§ **DIRECTIONS**
Please check three statements against the pandas question below and mark each yes or no, quoting the exact words of the text that decide it. (a) The asker does not know which method to use for each of the three operations. (b) The example code uses the filter method to pick the columns that contain the string "actor1". (c) The asker wants to keep the remaining columns as well.

§ **QUOTED PASSAGE**
⟨

Let us say I have the following columns in a data frame:
title
year
actor1
actor2
cast_count
actor1_fb_likes
actor2_fb_likes
movie_fb_likes
I want to select the following columns from the data frame and ignore the rest of the columns :
- the first 2 columns (title and year)
- some columns based on name - cast_count
- some columns which contain the string "actor1" - actor1 and actor1_fb_likes
I am new to pandas. For each of the above operations, I know what method to use. But I want to do all three operations together as all I want is a dataframe that contains the above columns that I need for further analysis. How do I do this?
Here is example code that I have written:
data = {
"title":['Hamlet','Avatar','Spectre'],
"year":['1979','1985','2007'],
"actor1":['Christoph Waltz','Tom Hardy','Doug Walker'],
"actor2":['Rob Walker','Christian Bale ','Tom Hardy'],
"cast_count":['15','24','37'],
"actor1_fb_likes":[545,782,100],
"actor2_fb_likes":[50,78,35],
"movie_fb_likes":[1200,750,475],
}
df_input = pd.DataFrame(data)
print(df_input)
df1 = df_input.iloc[:,0:2] # Select first 2 columns
df2 = df_input[['cast_count']] #select some columns by name - cast_count
df3 = df_input.filter(like='actor1') #select columns which contain the string "actor1" - actor1 and actor1_fb_likes
df_output = pd.concat(df1,df2, df3) #This throws an error that i can't understand the reason
print(df_output)

⟩

§ **SUPPLIED DATA**
⟨

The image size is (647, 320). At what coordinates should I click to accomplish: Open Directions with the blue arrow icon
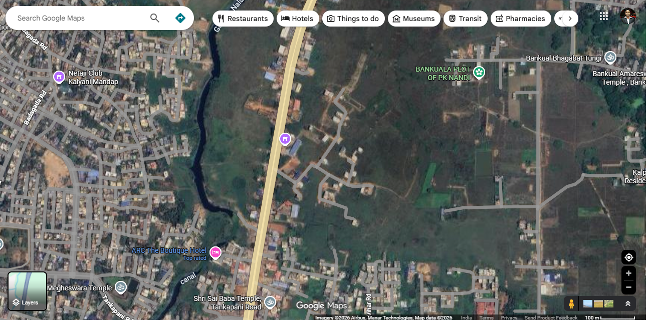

⟩

§ **OUTPUT FOR THIS EXERCISE**
(a) No: "For each of the above operations, I know what method to use."
(b) Yes: "df3 = df_input.filter(like='actor1')"
(c) No: "ignore the rest of the columns"